Latin America has a very young population. The bulk of them under 30. They find Protestant Evangelical churches to be much more satisfying in feeding their spiritual hunger than an increasingly insular Catholic Church that is preaching at them in muddled, indecipherable language.
Which should serve as a lesson for all those Bishops who are lobbying so hard for an open door immigration policy. It is not going to benefit them nearly as much as they think.
Did you read it? It says they are no religion not that they became Protestant. What indecipherable language?
I am sure if you asked most illegal immigrants from Latin America what the most important thing to them is... they would probably say money, beer (alcohol), and a good vehicle (car). Religion would be far down their list of things that they consider important.
In 2004, the republicans won an astounding and never discussed, 56% of the Protestant Hispanic vote.
Even in 2008, in the perfect storm of the first non-white presidential candidate, running in an election that the republicans had no chance of winning, Hispanics who were Protestant, voted 48% for McCain.
This reflects the normal religious divide in America, with Catholics and atheists supporting the democrats, and Protestants supporting the republicans.
Sounds like your local young people (like most young people these days, I'm afraid) aren't particularly bright.
45% of Catholics voted for McCain in ‘08, 52% for Obama.
But don't let your narrative be disturbed by the facts.
Spanish might be "muddled" and "indecipherable" to you but Hispanics understand it perfectly. The "preaching" I hear is no more or less intelligible than it's ever been. It's usually English. Maybe you're confusing "liturgy" with "preaching". Two quite different things. The liturgy doesn't "preach". It deals with the Sacred Mysteries.
If I understand you correctly, the key to renewed vigor for the Church lies in a return to the Novus Ordo liturgies of the last 3 decades of the 20th century when the Church lost millions to the faith and vocations utterly disintegrated in the west, while all the Church's troubles have come with the introduction of the term "consubstantial" in the past 12 months?
Sounds perfectly reasonable.
What are you talking about, what incorrect facts did I post?
I guess that would be English?
Buck, my friend, guess we should get popular, keep BYOB and drop the Nicene Creed?
What indecipherable language?
Consubstantial, among others. Words in the New Roman Missal that make even our local young people scratch their heads and go “huh?”.

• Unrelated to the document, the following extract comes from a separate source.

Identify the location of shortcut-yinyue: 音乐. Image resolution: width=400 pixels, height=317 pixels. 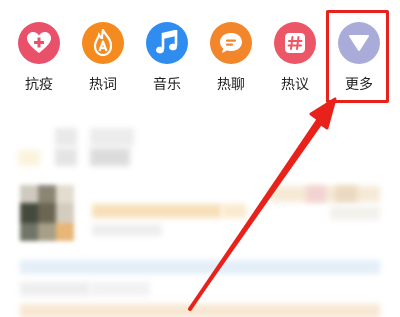
(167, 62).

...sounds like the ‘local young people’ in your area have the IQ of barely sentient squids, if they bolt their faith because they have to learn new words...did it occur to you, when you posted this nonsense, that the problem might not be some ‘indecipherables’, but the people in the pews on Sundays?
...you should get together with bishop Donald Trautman, and have at a new missal for modern Catholic worship...between the two of you, it might be up to first grade level after a couple of years...

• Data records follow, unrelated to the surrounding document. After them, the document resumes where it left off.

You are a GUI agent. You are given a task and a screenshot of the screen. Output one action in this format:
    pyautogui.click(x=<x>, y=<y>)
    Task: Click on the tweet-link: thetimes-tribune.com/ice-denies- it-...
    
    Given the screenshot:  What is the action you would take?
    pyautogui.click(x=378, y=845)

Consubstantial. Yeah. That would make me abandon my Faith for sure.
Buck, my friend, guess we should get popular, keep BYOB and drop the Nicene Creed?
...hey, go easy on the guy, after all he’s following the post Vat II zeitgeist that simpler (dumber) is the way to get fannies in the pews and priests in the sanctuary...it’s worked wonderfully, as we can see, in the past year I’ve listened to a couple of African priests that really were indecipherable...but if that’s what it takes to keep it going so be it...
...in addition to dropping the Creed, maybe we can refresh the paternoster (you reading this, Bucky), lopping out words like ‘hallowed’ and usages of subjunctive construction such as ‘Thy Kingdom come, Thy will be done’...
I mean, surely the ‘local young people’ don’t go around talking like that...
It’s not nice to point out the New Pharisees have their own elitist lingo. It makes them angry.